In Texas, we used to wander through cemeteries, looking for the oldest dates.
The instigator was Mike Kearl, a three-decade sociology professor at Trinity University and an expert on death and dying.
In many big cities, a cemetery is full of life, a little oasis of sanity in the midst of a bustling metropolis. In Munich, my favorite is Old North. This one’s for you, Mike.
In the 1930s, the Nazis ended burials in shaded, cool and calm Old North to make room for a broad thoroughfare that never materialized because the war started. The cemetery, in the northwest of the center city, was badly damaged during WWII and never reopened. At least for burials.

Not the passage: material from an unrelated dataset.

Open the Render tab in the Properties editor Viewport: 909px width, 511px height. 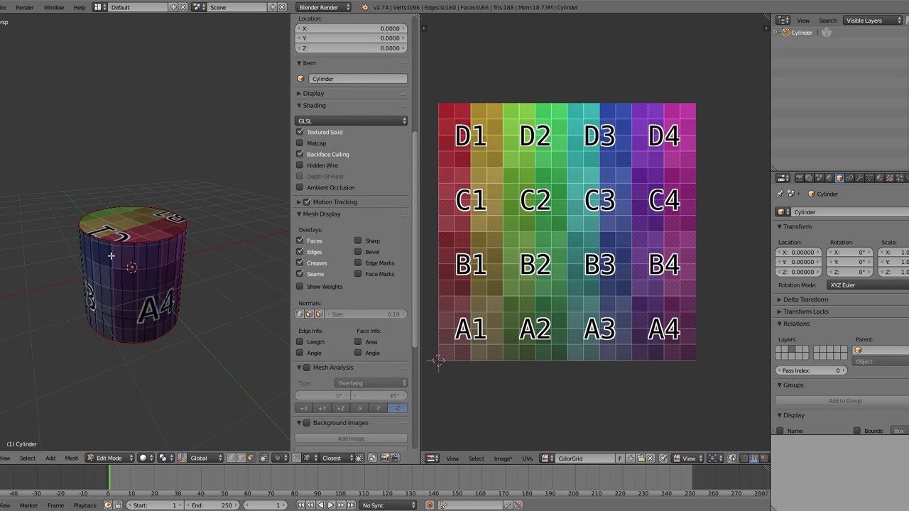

Today, reading and sewing are just the kinds of occupations that visitors prefer at the cemetery.
It’s also space for a beer. Nobody becomes disrespectful of the residents all around.
The Old North grass is always mowed, perfect for low-level exploration. Brick walls surrounding the cemetery’s rectangular plot keep everybody safe from cars careening by on surrounding streets.
Time out. The cemetery is surrounded by the hustle and bustle of a busy big city. But inside the walls, time seems to slow down and there’s time to just be together.
At the west end, an annex has been replaced by a children’s playground, which has turned into ground zero for competition among local chess enthusiasts. For the rest of us, just inside the brick walls, there’s a half-mile path for a jog.